Overload resolution simplification

maurizio cimadamore maurizio.cimadamore at oracle.com
Sun Aug 11 02:50:54 PDT 2013


On 10-Aug-13 10:58 PM, Remi Forax wrote:
> It's not less magic. It's no magic. 
This is a bit unfair. I think there's still plenty of magic going on. 
Note that the path that led us there is that we were uncomfortable in 
having the compiler to pick one method over another because of some 
weird error in some implicit lambdas. Now - if you have something like:

m(Function<String, Integer> f)
m(IntFunction<String> f)

And a lambda like

m(x->1)

it could be trivial to see that the second method is the one you want.

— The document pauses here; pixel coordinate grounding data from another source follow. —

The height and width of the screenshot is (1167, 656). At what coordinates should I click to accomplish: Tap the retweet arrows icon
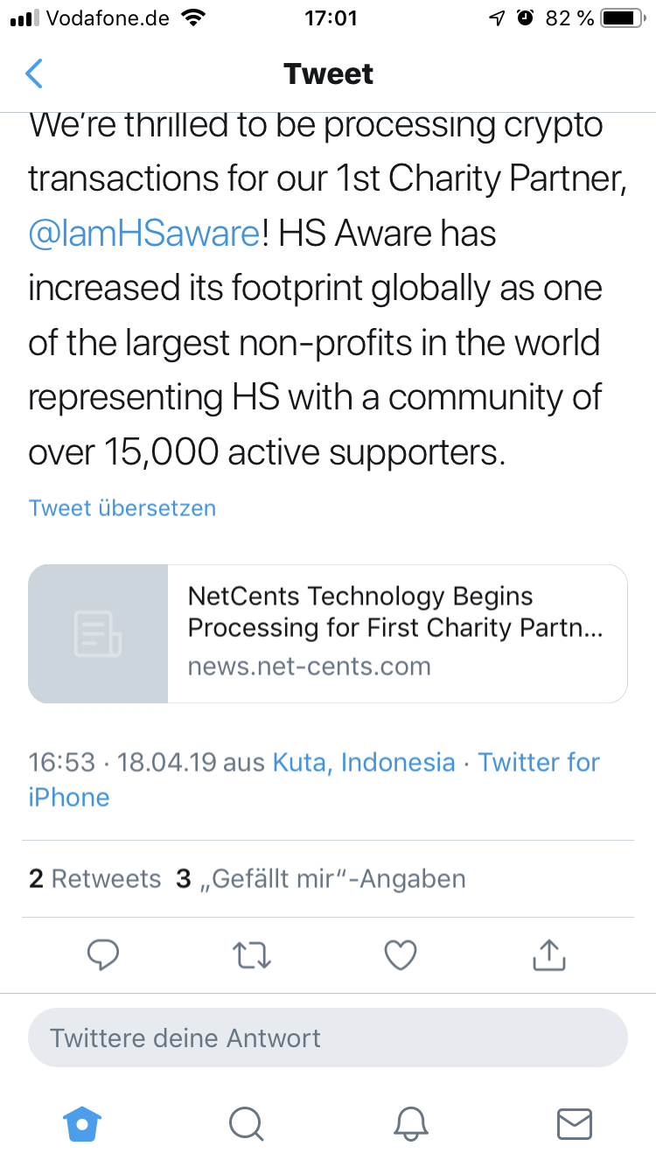coord(252,954)
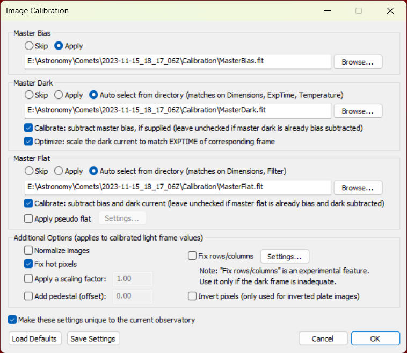Click Save Settings button

pyautogui.click(x=93, y=338)
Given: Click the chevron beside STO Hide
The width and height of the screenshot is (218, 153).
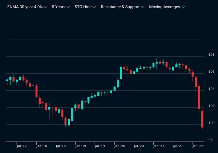Looking at the screenshot, I should 94,7.
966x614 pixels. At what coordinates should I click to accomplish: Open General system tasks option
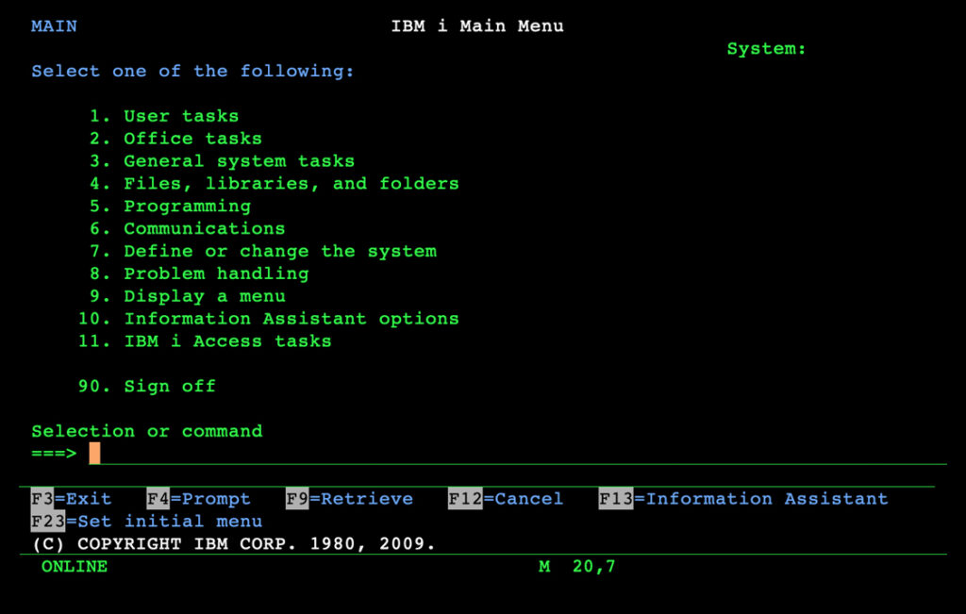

On the other hand, consider the following overload of _non generic_ methods:

m(Function<String, Integer> f)
m(IntFunction<Integer> f)

If we start accepting this (overload between non-generic methods - so 
everything is ok, no?) - then we open up can of worms in which an error 
in one speculative type-check will cause the method not to be applicable 
- i.e. :

m(x->x.length()) //no member length() in Integer, so the first method is 
selected
m(x->x.intValue()) //no member intValue() in String, so the second 
method is selected

This was what the compiler was doing - and EG expressed some concerns 
with this - and for a good reason I think. A seemingly innocuous 
refactoring of a lambda body can trigger a change in overload resolution 
of the enclosing method call.

In other words, even when there's an overload between non-generic 
methods, it gets very muddy very soon as soon as you consider all 
consequences of 'adding more magic'. Suddenly you have to start thinking 
about errors in the lambda body to reason about method applicability, 
and that's brittle (in fact, even though an earlier version of flatMap 
was able to disambiguate because of this, we decided NOT to rely on this 
as too magic/brittle).

So, the only meaningful question here is - where should we draw the 
line? I see three options:

1) Allow non-generic overloads, provided each overload forces same 
choice on lambda parameter types
2) Expand on 1a, implementing a more complex logic that would also work 
on generic methods
3) Disallow implicit lambdas when overloads of the same arity are available

I think 2 was considered also too complex, as the analysis would have to 
treat inference variables that depend on the return type in a different 
way (i.e. Comparator.comparing won't work) - and that's surprising. So 
that's mostly a dead end.

The choice is between 1 and 3. As a result of the current 
simplification, we are in 3. Now, I'm not totally against 1 - I think 
it's a legitimate position, but there are things about that approach 
that worry me:

*) inconsistencies between non-generic vs. generic methods
*) hard to parse when parameter types are ordered in different ways with 
different SAM types (see my earlier example on this list)
*) will miss ambiguities when passing a lambda to _semantically_ 
unrelated overloads - i.e.

m(Function<String, Integer>)
m(Predicate<String>)

This example passes the rule that all overloads force same choice on 
lambda parameters. Should we accept a method call like the following?

m(x->foo(x))

Well, if we follow that scheme, the answer is yes - and the candidate is 
chosen depending on the return type of foo(String). I think that this 
choice, while legitimate, is already 'too magic' - we have to very 
different targets there - with entirely different semantics; I think in 
such cases I would be more comfortable in having a more explicit form of 
disambiguation at the call site.

Last point - it looks to me that all cases in which we would prefer 1 
over 3 have to do with primitive specialization of SAM. On the one hand, 
the Java type-system features this split between primitive and reference 
types - so that's what we get; on the other hand, if (big if :-)) we had 
some form of primitive vs. reference unification, how many cases would 
be left that 1 could support that 3 cannot? Are we comfortable in 
_permanently_ adding more complexity to an already very complex area of 
the language, that could then be useless (at best, or even fire back) 
if/when the type-system is made more uniform?